Jonathan Oppenheimer’s Cutting Remarks

I remember, in the three years it took the Kimberley Process to come together, I would periodically get statements from NGOs to the effect that “the Kimberley Process is falling apart” and “the Kimberley Process will never happen.”

Now, granted, I never went to a KP meeting and heard all the political maneuvering, but I never doubted that the KP would happen. There was too much at stake for it not to. 

Likewise, I have no doubt that “beneficiation” will happen in Southern Africa, despite the furor over Jonathan Oppenheimer’s comments, which are still being talked about two weeks after they were uttered. “Beneficiation” is still coming together, and there will be some bumps along the way, and it may not meet everyone’s expectations. But I have no doubt that in the coming years there will be a dramatic—and positive—shift to producing diamonds in their country-of-origin. Again, there is too much at stake for it not to happen.

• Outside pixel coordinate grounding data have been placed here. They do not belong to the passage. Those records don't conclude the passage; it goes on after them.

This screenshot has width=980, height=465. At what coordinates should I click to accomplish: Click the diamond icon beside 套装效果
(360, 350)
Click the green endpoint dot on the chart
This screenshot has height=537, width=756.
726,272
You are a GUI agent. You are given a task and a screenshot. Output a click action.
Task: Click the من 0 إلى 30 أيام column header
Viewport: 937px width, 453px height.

Everyone needs to calm down and take a deep breath. There is already talk of “subsidies” and “mitigating factors” and we are just barely out of the starting gate. The labor—and other—cost differential is a significant issue, but it is only in the last few years that the trade decided everything had to be cut in low labor-cost countries. For decades, diamonds were cut in Antwerp, Israel and New York – which often have higher labor costs than Africa.  Clearly, some diamonds can –  and will be –  economically cut in Africa. It may not be every stone that comes out of the ground, but it will also be a lot more than are being cut there now.

The most interesting thing about all this is how De Beers still has what an executive there once referred to as “trust issues.” (When I told a sightholder this, he said, “They are well-earned.”) For years, it said local cutting was impossible – in part, as Charles Wyndham notes, because it would make the DTC irrelevant. Now it says it’s changed its mind. Apparently the government in South Africa still needs to be convinced.

There are a lot of good people working at De Beers. But it’s pretty sad that it is still viewed with such suspicion that a one-off remark by an executive has become a major political incident.  

Granted, the beneficiation process should have begun decades ago, but we cannot rewrite history. De Beers was once legendary for its political savvy in Africa. The company talked with pride about how Mandela visited the Oppenheimers after he got out of prison.

But today it is standing on very thin ice. Just ask Jonathan Oppenheimer.